I'm registering in strong opposition to the EAP. Not only is it a harmful and ineffective policy, but it pits people against each other who ultimately want the same thing. On both sides of the issue we all want safe, clean neighborhoods for all, housed and unhoused. We don't want these things to be luxurious of the wealthy. But the EAP won't bring the safety and cleanliness people desire because it doesn't address the core issue. Instead of adopting policies that treat people with dignity and respect, the EAP displaces people from their homes and communities and ultimately shuffles people to another neighborhood. Listen to community solutions that address the root cause, vote no on the EAP.
Hello,
My name is Juliette Allen, I am an Oakland resident and I am reaching out in strong opposition to the proposed encampment abatement policy.

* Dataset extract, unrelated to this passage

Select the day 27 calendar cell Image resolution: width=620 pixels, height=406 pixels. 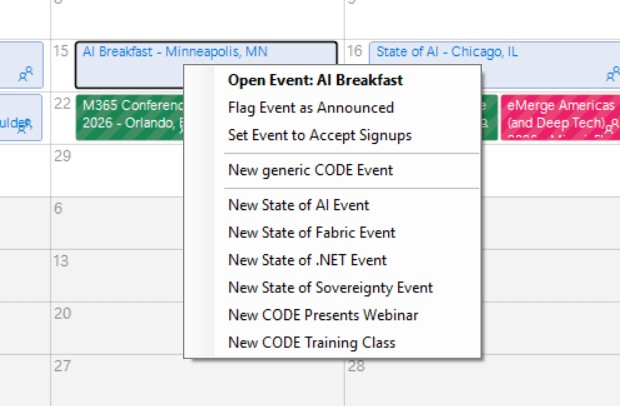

The city's current policy of violent displacement doesn't work, and this would make things even worse. We know that encampment sweeps do not help people find permanent housing. Sweeps destroy people's homes, property, pets, and their community.
This is a really harmful policy that will make life worse for Oakland residents, even those of us who are housed. Sweeps cost local communities extremely high amounts for bulldozers, city personnel, fencing, storage of seized property, etc. And none of those tax dollars go towards anything that makes our lives better or help our unhoused neighbors.
In fact it puts them exponentially more under attack. People who were living in vehicles would now need to rough it on the street and be all the more vulnerable. Who benefits from this? Communities are safer when people are stable. To choose to increase instability would be to further violence.
Thank you,
Juliette Allen
I strongly oppose this EAP - this is a cruel policy which effectively criminalizes poverty and homelessness, offering no material solutions to the underlying problems. These sweeps destabilize and harm an already extremely vulnerable population of people, making it exponentially harder to escape homelessness.
It's also EXPENSIVE to undergo these sweeps and tows, which will ultimately take money away from other critical needs in the city. Rather than spending money on sweeps, we should be investing in real solutions to the housing crisis, like developing affordable & supportive housing, and providing stabilizing resources to unhoused people.
Thanks for your time and attention in reading this message and considering my opinion.